Western Michigan University Dance Department Chair Megan Slayter used pithy, yet powerful words to describe the 2018 Winter Dance Gala.
“Dance is ephemeral,” said Slayter, the gala’s artistic director, in her curtain speech opening night.
“The human body is a means of communication and connection,” she said. “To dance is to connect.”
Her words clearly describe the exceptional — even world-class — department’s talented students and the faculty who train and mentor them. It’s a program of an impressive variety of contemporary, modern, jazz, tap and classical ballet, with offerings both innovative and steeped in tradition, and choreography from students, faculty, guest artists, as well as celebrated contemporary and classical greats.
As one of 80 programs accredited by the National Association of Schools of Dance, WMU’s dance department strives to offer its dancers training across dance forms as well as varied professional experiences. Their commitment and excellence in both endeavors shows throughout this two-and-a-half hour performance and is supported by skillful technical work and collaboration in terms of lighting and costume design as well as music.
It is an impressive and inspiring display, to say the least, and it’s easy to forget that the dancers are students and not professionals.

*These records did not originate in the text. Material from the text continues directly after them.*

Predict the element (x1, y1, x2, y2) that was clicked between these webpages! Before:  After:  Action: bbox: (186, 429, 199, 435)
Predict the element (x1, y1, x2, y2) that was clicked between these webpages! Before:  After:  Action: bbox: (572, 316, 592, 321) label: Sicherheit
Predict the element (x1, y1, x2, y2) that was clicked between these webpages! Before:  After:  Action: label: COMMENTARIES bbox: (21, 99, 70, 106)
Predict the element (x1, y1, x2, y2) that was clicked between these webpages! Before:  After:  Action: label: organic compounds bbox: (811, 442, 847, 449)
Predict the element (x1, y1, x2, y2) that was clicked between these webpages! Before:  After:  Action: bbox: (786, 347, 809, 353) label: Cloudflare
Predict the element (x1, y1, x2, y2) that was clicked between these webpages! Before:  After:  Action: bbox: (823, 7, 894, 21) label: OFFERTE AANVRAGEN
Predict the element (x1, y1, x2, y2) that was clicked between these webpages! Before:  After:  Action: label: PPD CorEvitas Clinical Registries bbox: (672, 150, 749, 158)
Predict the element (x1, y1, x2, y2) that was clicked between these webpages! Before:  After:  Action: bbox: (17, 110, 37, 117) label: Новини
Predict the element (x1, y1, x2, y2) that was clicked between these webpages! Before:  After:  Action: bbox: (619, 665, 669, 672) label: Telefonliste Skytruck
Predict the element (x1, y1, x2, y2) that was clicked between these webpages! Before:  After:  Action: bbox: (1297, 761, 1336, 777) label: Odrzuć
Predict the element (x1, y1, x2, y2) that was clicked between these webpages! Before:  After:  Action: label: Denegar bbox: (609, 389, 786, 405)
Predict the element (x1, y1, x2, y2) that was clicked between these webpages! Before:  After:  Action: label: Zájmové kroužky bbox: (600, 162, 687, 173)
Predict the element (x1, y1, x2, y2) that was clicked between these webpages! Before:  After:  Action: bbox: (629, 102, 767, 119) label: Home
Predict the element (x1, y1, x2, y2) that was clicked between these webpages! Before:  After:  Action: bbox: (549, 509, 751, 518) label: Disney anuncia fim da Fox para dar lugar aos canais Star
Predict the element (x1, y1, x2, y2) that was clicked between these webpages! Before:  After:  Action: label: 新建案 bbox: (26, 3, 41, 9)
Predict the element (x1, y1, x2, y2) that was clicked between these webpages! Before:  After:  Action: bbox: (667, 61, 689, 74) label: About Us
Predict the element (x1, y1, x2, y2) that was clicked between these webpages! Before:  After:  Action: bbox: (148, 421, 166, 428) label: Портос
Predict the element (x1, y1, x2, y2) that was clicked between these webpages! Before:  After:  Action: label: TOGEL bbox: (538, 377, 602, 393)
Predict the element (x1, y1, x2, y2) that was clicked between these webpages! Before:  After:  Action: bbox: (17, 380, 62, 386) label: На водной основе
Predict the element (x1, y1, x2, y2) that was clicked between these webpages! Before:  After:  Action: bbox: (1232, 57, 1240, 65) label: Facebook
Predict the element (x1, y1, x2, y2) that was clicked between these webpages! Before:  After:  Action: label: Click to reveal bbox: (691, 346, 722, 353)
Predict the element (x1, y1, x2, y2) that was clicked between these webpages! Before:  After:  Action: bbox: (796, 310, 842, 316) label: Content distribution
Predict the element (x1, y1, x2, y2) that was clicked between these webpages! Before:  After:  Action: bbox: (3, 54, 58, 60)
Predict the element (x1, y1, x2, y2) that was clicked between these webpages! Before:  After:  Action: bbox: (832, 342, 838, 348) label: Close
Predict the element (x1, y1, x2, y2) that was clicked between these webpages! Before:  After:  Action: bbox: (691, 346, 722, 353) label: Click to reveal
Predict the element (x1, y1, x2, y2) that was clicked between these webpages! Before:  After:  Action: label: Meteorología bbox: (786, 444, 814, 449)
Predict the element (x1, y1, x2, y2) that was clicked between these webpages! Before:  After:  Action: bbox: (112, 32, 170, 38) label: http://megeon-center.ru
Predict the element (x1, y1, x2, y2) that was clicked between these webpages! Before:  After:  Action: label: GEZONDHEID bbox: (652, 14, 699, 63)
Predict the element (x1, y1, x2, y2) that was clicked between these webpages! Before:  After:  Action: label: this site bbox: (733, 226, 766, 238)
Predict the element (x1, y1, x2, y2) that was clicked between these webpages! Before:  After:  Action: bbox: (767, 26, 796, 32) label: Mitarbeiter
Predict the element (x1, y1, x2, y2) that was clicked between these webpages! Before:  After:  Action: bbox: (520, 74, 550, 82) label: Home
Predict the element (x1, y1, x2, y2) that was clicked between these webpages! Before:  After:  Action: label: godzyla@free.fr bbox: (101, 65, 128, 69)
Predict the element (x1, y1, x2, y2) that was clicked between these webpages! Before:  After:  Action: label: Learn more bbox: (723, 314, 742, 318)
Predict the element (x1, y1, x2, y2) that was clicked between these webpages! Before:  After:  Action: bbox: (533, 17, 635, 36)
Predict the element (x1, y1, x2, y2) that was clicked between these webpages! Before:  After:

The only exception is in the ambitious variations from Swan Lake, perhaps some of the most challenging choreography in the canon of classical ballet.
While the pointe work overall is sharp and the corps work, particularly in the Cygnets’ dance from Act II, is utterly divine in its attention to detail with detailed foot, arm, and head work, the leads in the pas de deux, though technically skillful, lack the ease and confidence to emote much more than fear amid the tremendously complex turns and lifts.
Their dancing is still quite impressive, and both Tara Charvat and Nirvan Singh dance more expressively and confidently in several of the show’s other contemporary pieces; it’s simply the only moment in the show in which one remembers this is a student performance meant to show promise rather than perfection.
And this is but mere minutes from an otherwise flawless production. Highlights among the show’s eight dances include:
- HAUNT, a hypnotic dance of 15 Warhol-esque, iridescent dancers donning white from wigs to socks, like Japanese pop stars or postmodern alien ghosts in what could be an apocalyptic remake of Michael Jackson’s Thriller video
- Friday After 5, a high-energy, crowd-pleasing, jazzy, sexy tap duet in which choreographer Kendall Owens rhythmically and stylishly hoofs her way with Alanna Phillips to crowd whistles and hoots
- and bright, buoyant, breezy excerpts from Paul Taylor’s 1975 ESPLANADE set to Bach.
Yet perhaps most striking among the many outstanding pieces here is Falling Table, an exciting collaborative piece in four short acts. It’s a play among modern, contemporary and classical ballet in terms of movement from choreographer D. Blakeslee Curwen in conjunction with the dancers.
Falling Table uses stunning projections from Kevin Abbot with set from Paul Marquardt, costumes from Patricia Plasko, beautiful accompaniment from Zoe Schlussel on violin, as well as interplay with spoken word and text from the program that provides character insights not evident on stage. It’s a deeply imaginative and affecting response to the 2016 election that is felt and understood on a multiplicity of levels without being a polemic.
Each of the eight dances are meticulously rehearsed and performed, and careful attention to detail makes each one pop. Brilliant lighting design from Laura L. Cornish is in equal partnership with the choreographers, dancers, and well-chosen music for creating mood, and Patricia Plasko’s largely androgynous costumes in the modern and contemporary pieces enhance the movement.
Though a dance performance is, indeed, ephemeral, the feeling and impressions created with such deliberate care in this year’s powerfully moving Winter Gala Dance Concert at WMU are lasting.